Aynı zamanda akıllarda şu sorular beliriyor – hastalığı atlatanlarda bağışıklık sisteminin yapay uyarılması gerekir mi ve bu zararsız mı? Cevapları ülkemizde virüs ile ilk karşılaşan doktorların bulunduğu “Pirogov” Tam Teşekküllü Acil Yardım Üniversite Hastanesi’nin Covid Bölümü’nde aradık.
Dahiliye Kliniği Başkanı Doç. Petır Atanasov şunları söyledi:
"Bir enfeksiyonu, bizim durumumuzda koronavirüsü atlatan kişi doğal yolla elde edilen bir tür aşı olmuş gibidir. Virüslerin büyük bir kısmı kalıcı ve bazen ömür boyu bağışıklık sağlar – yani doğal aşı denilebilir.
Suçiçeği geçiren bir çocuğun % 99 oranında etkili bağışıklığı olur. Bu çocuğu aşılamanın ne anlamı var? Zaten doğal yolla tamamlanmış bir aşılama süreci mevcut. Yani ateşi benzin ile söndürmek gibi bir şey. İlave antijenin verilmesi, hiperimmün, otoimmün reaksiyona neden olarak sadece insan sağlığını değil, hayatını bile tehlikeye atabilecek bir hastalığa yol açabilir. Bu yüzden, bu durumlarda çok mantıklı ve pragmatik davranmak gerek."
Bir yıl önce Covid – 19’a yakalanan, Pirogov’ta tedavi gören hastaların % 99’un bağışıklık sisteminde kalıcı bir artış gözlemlendi. 600 kişi arasında sadece üçünde antikor düşüşü var ve bu düşüş kritik düzeydeki seviyelere ulaşmış değil. Bu bilgi aynı zamanda dünya genelinde birçok klinik tedavi uzmanlarının yayınlamış olduğu çalışmalarda da yer aldı.
Doç. Atanasov konu ile ilgili şu açıklamayı yaptı:
"Hastalığı geçirmiş olan bir kişi "anti – SARS – Cov2” tipinin tüm antikor sınıfını taşırken, farklı aşılar sadece belirli bir IgG sınıfı üretir. Bunları hızlı müdahale için özel birimler olarak adlandırabiliriz, veya “denizaltıcılar”, “paraşütçüler”, “iç birlikler” gibi isimler de kullanabiliriz.
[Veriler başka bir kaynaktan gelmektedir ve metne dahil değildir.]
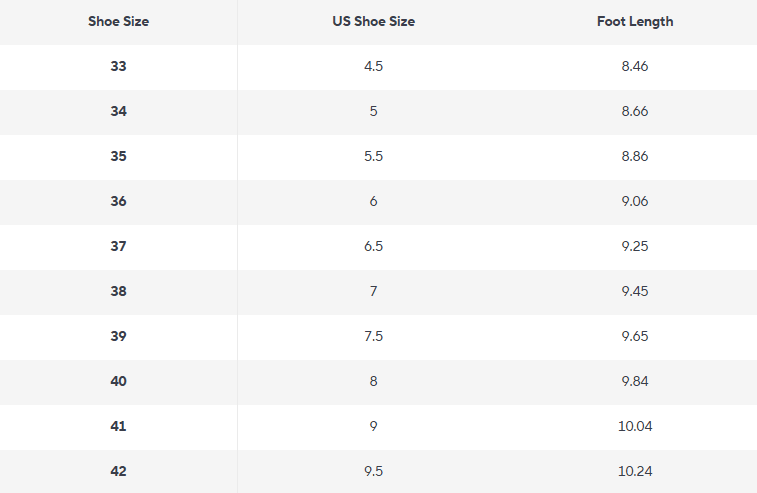Click US shoe size 6.5 value

pos(373,246)
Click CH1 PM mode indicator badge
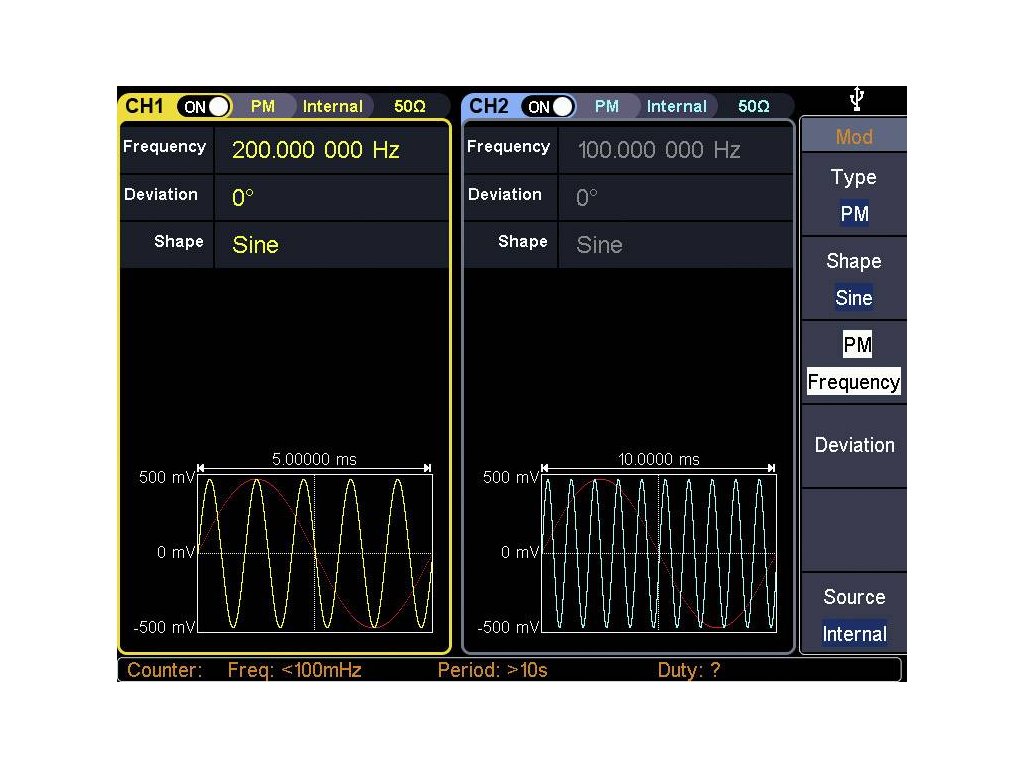Viewport: 1024px width, 768px height. coord(263,106)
Mevcut aşıların göz, burun ve bağırsak kısmında, yani giriş kapısında (sınırlarda) “istilacı” virüsü önleyen ve kan dolaşımına ulaşmasını engelleyen “sınır muhafızları” olarak adlandırılan IgA’nın “üretimini” sağladığı kanıtlanmamıştır.
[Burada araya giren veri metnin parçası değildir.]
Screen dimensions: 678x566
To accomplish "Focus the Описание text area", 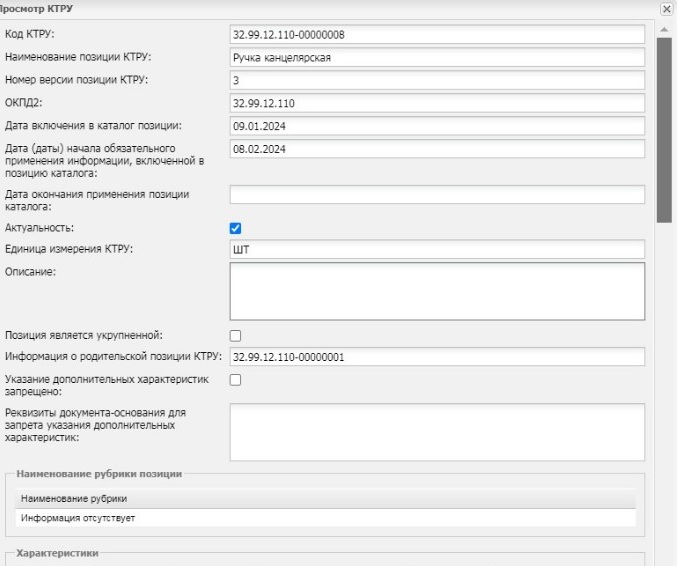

Virüse yakalanan bir kişinin, aşı olan ve bir süre sonra yeniden aşılanması gereken bir kişiye nazaran çok daha hazırlıklı ve etkili bir orduya (yani tüm ordu birimlerine) sahip olduğu yapılan incelemeler sonucunda kanıtlanmıştır. Oluşan bu hastalıklı anlayışı, “ne pahasına olursa olsun aşılama” psikozunu aklım almıyor. İki farklı aşı olan vektör ve RNA ile aşı olanlardan bahsetmiyorum bile, çünkü bu sağduyuya aykırı bir şey. Bilim ile spekülasyon yapılmamalı. Hastalığı atlatanlar ise tam bir ayrımcılığa maruz kalmakta“ dedi.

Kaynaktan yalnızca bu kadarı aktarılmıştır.